Metropolitan Ilarion (Іларіон, secular name Roman Mykolayovych Rudnyk, Роман Миколайович Рудник; February 14, 1972, Lviv, Ukrainian SSR) is the metropolitan of the autonomous Ukrainian Orthodox Church of Canada. Prior to his election to metropolitan, he was bishop of Edmonton and the Western eparchy.

==Youth & education==
He undertook his primary, secondary school in Lviv in Soviet Ukraine.

After taking his entrance exams, he was admitted to the second year at the Kyiv Theological Seminary from which he graduated in 1992, a year after Ukraine declared its independence from the USSR. At the recommendation of Archbishop Vsevolod (Maidansky) of Scopelos, and with the blessing of Patriarch Bartholomew of Constantinople, Roman Rudnyk then moved to Greece to continue his theological studies at the theological faculty of the Aristotle University of Thessaloniki, from which he graduated in 1997.

==Tonsure and ordination==
On December 5, 1997 Metropolitan Panteleimon (Rodopoulos) of Tyrolois and Serention tonsured him a monk with the name Ilarion in honour of Ilarion the Great. On December 21 of same year he ordained him to the rank of hierodeacon. On September 14, 2000 he ordained him to the rank of hieromonk.

Hieromonk Ilarion continued his theological studies in Canon Law and took a Masters in 2001, successfully defending his thesis "Canonical relations between the Metropolis of Kyiv and the Ecumenical Patriarchate until 1240".

During 2001-2002 he attended English language lessons at the University of Illinois in Chicago.

In October 2002 he was sent to Portugal to serve at the newly created Saint Panteleimon parish in Porto.

On March 21, 2004, was elevated to the rank of archimandrite by the Holy Synod of the Constantinopolitan Orthodox Church.

==Episcopacy==
On January 11, 2005, the Holy Synod elected archimandrite Ilarion to the episcopacy as Bishop of Telmissos to serve as an auxiliary or assistant to the Greek Orthodox Metropolitan Epiphanius of Spain and Portugal. On January 29, 2005, Bishop-elect Ilarion was consecrated to the episcopacy in the patriarchal Church of St. George in Constantinople.
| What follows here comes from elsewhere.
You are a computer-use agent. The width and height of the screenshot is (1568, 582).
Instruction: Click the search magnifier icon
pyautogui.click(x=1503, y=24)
Bishop Ilarion served in the Iberian Peninsula until, at the request of Metropolitan John (Stinka) of the UOCC, the Holy Synod of the Ecumenical Patriarchate elected him diocesan Bishop of Edmonton on October 21, 2008. He was formally enthroned as Bishop of Edmonton and Western Canada on October 26, 2008, in Edmonton's Ukrainian Orthodox Cathedral of St. John.

On September 7, 2018, the Chief Secretariat of the Patriarchate of Constantinople Holy Synod announced the appointment of Bishop Hilarion and Archbishop Daniel of Pamphilon as ‘exarchs’ of the Patriarchate of Constantinople for Kiev.